Looking at this as an opportunity

In December 2020, COVID-19 decided to run its stupid ass through our house. It really only affected my wife and me, and while I can’t say the fog of confusion it put us into was fun, nor was the weird squeezing of my face it did, I can say that the time off was helpful.

At the time, I was working on completing a series of albums I called “A Year of Music.” I was also digging deeper into the background and mythology of a character in a novel I’m releasing soon. In short, I had time to do things.

At this very moment, you have more information available to you than at any previous point in history. The Internet gives you the ability to learn how to do things you may have been putting off. This is why I suggest looking at lockdowns as an opportunity rather than a burden.

Now, I’m not arguing in favor of lockdowns. I’m simply saying that if you’re stuck in that position, use it to your benefit. Find something you want to learn more about or learn to do, and dig deeper into it. When you’re depressed, your mind tries to focus on that depression. It amplifies it right in your face like some jerk screaming into your eyeballs. You need to replace that with something else.

And when I say to use it to your benefit, I don’t mean sit on Facebook all day posting memes, even if those memes are about how you’re going to improve your life. Skip the memes and go straight toward the part where you improve your life. Nobody needs to know your plans, but you need to get started. Often, we let distractions like Facebook and other social media sites keep us from the things we want to do in life. You are at a rare moment in time where you have a chance to put time in yourself, so use it.

Previously, I listed ways to try to cope with the depression and loneliness that come with lockdowns. If you find that you are interested in those things, use the time spent in lockdown to get better at them. You may start out not being able to draw much more than a stick figure, but if you put in the work and time — of which governments are giving us a lot of — you’ll be able to improve your stick figure art. The same goes for making music, writing, dancing, cooking, telling jokes, or whatever else you do to deal with depression during COVID-19 lockdowns.

My point is that if you have this time in front of you, don’t fill it with pain. Use it to improve and rise above. Come out the other end as a better version of yourself than when you went in.

This is not the end

Last but not least, this needs to be said: this is not the end. Many people have looked at the lockdowns as if they are the last stage of their life. They think that this is the end of the road for them and that being locked down takes away their purpose. This is not true.

Depression is an asshole, and it has a way of making us feel like everything is an over-exaggerated, soul-crushing moment. The more I listen to my older music, the more I see that. Things I wrote and said in my music 20 years ago sounded as if the world would stop spinning. I was under the impression that if I died, no one would give a shit. I was wrong.

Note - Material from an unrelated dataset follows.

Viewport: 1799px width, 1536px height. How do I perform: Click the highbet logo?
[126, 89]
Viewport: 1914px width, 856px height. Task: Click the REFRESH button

The thing is, there are a lot of people in my life who would actually care. While depression does try to convince you otherwise, it doesn’t really know what it’s talking about. The goal of it, as far as I can tell, is to make you feel worse. It’s a kind of virus all on its own. The depression virus infects and attacks the host until it finally conquers it. It’s up to you to stop that from happening. Beat it back and make that bastard wish it never tried to mess with you.

Fight back against your depression

Always remember: you are not alone in this. I know that wealthy celebrities with massive million-dollar homes and private services have turned it into a cliche. Still, many of us are in this together. You can and will find your way through this, just as the rest of us will. If you need help, no problem. Reach out to friends, family, anyone you can.

Do not give up, do not give in, and always remember that this bullshit will not last forever.